Some lines in the data below hold the string "hamburger". Report how many, as a bare number.

*** PROVIDED RECORDS Section Begins ***

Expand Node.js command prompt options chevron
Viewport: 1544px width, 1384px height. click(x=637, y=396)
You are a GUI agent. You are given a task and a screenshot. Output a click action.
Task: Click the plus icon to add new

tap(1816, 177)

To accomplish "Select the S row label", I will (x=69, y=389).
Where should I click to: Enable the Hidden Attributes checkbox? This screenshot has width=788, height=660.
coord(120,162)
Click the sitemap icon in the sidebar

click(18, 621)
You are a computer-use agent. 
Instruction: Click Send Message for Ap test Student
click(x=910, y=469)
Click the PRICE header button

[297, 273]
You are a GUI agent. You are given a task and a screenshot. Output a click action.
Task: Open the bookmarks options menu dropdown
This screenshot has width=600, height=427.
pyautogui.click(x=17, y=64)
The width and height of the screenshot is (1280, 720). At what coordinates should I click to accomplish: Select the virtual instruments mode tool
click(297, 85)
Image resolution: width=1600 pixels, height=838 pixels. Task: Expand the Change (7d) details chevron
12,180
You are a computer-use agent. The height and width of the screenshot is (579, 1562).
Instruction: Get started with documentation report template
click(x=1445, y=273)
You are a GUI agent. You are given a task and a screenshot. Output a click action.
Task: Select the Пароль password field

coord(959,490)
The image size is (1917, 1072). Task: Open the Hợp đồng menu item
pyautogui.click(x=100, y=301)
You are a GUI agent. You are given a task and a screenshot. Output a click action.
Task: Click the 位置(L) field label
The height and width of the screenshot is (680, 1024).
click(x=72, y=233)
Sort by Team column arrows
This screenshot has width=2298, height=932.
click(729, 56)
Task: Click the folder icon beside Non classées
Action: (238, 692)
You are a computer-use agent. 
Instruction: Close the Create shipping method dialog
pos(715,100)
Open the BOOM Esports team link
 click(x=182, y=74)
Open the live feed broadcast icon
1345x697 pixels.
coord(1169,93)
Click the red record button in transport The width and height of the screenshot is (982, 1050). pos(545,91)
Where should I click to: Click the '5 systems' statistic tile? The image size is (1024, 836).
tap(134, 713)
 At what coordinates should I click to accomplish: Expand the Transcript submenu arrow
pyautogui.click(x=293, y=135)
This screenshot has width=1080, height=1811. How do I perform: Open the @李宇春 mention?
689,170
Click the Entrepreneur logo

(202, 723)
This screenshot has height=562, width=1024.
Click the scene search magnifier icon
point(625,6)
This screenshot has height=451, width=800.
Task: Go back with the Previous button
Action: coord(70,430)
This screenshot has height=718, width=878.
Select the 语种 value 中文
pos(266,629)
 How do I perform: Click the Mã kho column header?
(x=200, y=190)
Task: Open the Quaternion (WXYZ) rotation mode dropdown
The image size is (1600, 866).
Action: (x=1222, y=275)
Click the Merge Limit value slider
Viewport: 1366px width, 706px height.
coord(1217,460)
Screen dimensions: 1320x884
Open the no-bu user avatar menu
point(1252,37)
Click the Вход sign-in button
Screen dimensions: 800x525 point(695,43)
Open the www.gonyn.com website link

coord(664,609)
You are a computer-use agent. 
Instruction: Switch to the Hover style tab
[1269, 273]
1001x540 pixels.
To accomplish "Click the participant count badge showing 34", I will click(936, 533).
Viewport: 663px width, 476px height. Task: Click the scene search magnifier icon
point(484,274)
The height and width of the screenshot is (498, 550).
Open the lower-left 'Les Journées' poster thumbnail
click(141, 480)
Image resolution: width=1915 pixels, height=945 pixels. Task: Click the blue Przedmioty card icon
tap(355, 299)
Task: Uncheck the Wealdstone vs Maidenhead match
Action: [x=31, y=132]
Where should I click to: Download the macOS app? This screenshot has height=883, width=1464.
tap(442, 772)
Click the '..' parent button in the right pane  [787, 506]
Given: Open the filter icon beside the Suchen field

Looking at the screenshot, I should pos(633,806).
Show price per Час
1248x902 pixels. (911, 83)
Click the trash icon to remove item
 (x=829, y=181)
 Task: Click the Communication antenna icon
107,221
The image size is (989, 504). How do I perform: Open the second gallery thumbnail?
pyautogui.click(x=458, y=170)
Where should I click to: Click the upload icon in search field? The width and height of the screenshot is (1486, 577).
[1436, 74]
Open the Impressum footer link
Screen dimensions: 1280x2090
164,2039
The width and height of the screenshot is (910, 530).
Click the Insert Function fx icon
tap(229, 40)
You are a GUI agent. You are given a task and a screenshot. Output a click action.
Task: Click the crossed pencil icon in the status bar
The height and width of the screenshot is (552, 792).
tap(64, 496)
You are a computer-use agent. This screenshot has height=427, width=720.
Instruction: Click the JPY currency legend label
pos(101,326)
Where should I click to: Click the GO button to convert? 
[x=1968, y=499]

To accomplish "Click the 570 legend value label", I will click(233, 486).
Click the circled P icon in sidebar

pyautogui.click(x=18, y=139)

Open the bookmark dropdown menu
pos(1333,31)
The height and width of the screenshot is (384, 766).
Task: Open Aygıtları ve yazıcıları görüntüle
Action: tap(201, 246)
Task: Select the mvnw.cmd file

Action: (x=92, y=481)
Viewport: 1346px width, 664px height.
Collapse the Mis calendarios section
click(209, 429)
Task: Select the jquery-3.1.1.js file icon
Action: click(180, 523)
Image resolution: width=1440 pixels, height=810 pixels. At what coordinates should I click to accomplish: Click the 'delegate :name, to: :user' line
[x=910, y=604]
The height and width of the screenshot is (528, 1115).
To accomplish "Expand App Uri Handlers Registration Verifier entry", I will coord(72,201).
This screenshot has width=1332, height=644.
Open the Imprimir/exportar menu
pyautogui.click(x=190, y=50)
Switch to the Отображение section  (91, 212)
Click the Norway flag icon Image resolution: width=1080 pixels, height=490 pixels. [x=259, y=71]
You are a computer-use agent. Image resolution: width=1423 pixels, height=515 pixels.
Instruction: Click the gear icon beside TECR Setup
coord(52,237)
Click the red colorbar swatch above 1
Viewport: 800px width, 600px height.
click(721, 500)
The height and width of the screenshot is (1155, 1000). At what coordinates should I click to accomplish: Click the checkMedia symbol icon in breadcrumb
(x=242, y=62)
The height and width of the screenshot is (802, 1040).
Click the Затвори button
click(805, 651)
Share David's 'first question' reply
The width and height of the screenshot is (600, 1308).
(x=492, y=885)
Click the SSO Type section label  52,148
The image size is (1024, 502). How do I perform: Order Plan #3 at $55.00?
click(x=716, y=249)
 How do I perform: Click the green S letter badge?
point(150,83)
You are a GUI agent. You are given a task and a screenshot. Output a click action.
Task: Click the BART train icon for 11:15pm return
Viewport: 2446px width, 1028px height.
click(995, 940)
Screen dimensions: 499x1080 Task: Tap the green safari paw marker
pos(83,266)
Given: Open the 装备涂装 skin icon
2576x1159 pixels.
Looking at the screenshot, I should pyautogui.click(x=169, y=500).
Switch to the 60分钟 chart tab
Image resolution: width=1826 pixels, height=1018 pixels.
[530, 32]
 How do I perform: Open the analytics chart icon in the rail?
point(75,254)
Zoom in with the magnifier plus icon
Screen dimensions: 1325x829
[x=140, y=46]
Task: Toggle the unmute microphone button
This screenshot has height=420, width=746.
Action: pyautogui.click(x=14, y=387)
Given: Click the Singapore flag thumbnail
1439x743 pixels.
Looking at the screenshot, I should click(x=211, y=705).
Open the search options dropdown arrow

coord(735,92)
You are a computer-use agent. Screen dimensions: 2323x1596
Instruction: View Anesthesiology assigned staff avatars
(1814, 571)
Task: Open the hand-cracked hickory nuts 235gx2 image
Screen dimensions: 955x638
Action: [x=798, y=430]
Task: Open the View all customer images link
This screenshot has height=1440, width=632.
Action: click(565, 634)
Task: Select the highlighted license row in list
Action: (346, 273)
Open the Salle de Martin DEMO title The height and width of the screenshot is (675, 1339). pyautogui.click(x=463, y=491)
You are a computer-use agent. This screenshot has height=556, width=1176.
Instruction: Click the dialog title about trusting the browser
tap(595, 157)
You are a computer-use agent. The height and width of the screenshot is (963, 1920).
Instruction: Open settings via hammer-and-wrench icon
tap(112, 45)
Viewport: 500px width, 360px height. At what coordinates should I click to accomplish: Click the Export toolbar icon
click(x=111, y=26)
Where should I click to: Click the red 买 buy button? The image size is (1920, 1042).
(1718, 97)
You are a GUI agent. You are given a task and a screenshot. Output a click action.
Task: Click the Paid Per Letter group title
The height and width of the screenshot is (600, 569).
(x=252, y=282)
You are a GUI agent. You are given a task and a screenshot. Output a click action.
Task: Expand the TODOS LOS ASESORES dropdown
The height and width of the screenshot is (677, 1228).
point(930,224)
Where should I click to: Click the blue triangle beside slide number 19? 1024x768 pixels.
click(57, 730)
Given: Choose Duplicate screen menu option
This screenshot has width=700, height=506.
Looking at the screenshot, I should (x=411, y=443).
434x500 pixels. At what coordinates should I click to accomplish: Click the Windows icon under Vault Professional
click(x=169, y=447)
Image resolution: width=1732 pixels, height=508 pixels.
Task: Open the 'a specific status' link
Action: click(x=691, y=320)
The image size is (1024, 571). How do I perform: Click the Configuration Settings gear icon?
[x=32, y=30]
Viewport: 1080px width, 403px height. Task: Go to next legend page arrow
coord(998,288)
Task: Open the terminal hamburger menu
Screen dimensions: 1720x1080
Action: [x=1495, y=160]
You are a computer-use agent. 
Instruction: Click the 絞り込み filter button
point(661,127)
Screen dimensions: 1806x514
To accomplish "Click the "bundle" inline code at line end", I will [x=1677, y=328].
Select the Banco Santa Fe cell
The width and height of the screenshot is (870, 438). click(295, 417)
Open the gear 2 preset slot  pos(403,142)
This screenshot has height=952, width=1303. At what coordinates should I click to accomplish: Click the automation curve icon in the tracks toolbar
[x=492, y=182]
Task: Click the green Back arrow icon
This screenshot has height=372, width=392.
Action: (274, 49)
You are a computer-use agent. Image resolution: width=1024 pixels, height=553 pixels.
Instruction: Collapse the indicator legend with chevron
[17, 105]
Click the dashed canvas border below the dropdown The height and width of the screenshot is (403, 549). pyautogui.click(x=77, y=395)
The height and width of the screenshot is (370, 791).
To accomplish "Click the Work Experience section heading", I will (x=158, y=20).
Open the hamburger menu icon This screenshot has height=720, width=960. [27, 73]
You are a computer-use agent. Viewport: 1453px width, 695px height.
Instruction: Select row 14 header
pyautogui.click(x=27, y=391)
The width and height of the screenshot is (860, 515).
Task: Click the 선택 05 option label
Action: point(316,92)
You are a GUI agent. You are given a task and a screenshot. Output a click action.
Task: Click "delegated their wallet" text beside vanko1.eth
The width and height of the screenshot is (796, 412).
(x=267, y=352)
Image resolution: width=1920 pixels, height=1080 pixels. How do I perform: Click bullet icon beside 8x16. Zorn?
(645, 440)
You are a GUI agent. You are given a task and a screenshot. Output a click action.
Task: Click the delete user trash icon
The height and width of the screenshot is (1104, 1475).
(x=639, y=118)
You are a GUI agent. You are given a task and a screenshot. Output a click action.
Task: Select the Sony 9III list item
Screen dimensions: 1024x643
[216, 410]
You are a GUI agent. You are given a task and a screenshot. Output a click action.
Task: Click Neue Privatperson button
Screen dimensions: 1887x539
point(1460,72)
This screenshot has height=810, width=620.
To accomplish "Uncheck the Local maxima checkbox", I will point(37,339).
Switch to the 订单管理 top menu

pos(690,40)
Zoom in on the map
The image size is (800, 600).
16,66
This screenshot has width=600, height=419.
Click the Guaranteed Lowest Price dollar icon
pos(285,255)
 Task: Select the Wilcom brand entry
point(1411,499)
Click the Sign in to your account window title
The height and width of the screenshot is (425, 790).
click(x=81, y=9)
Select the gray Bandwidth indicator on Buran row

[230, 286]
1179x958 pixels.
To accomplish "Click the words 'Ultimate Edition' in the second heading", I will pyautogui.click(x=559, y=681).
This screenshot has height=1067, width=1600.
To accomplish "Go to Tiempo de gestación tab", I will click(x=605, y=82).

*** PROVIDED RECORDS Section Ends ***

- [WRITTEN ANSWER] 2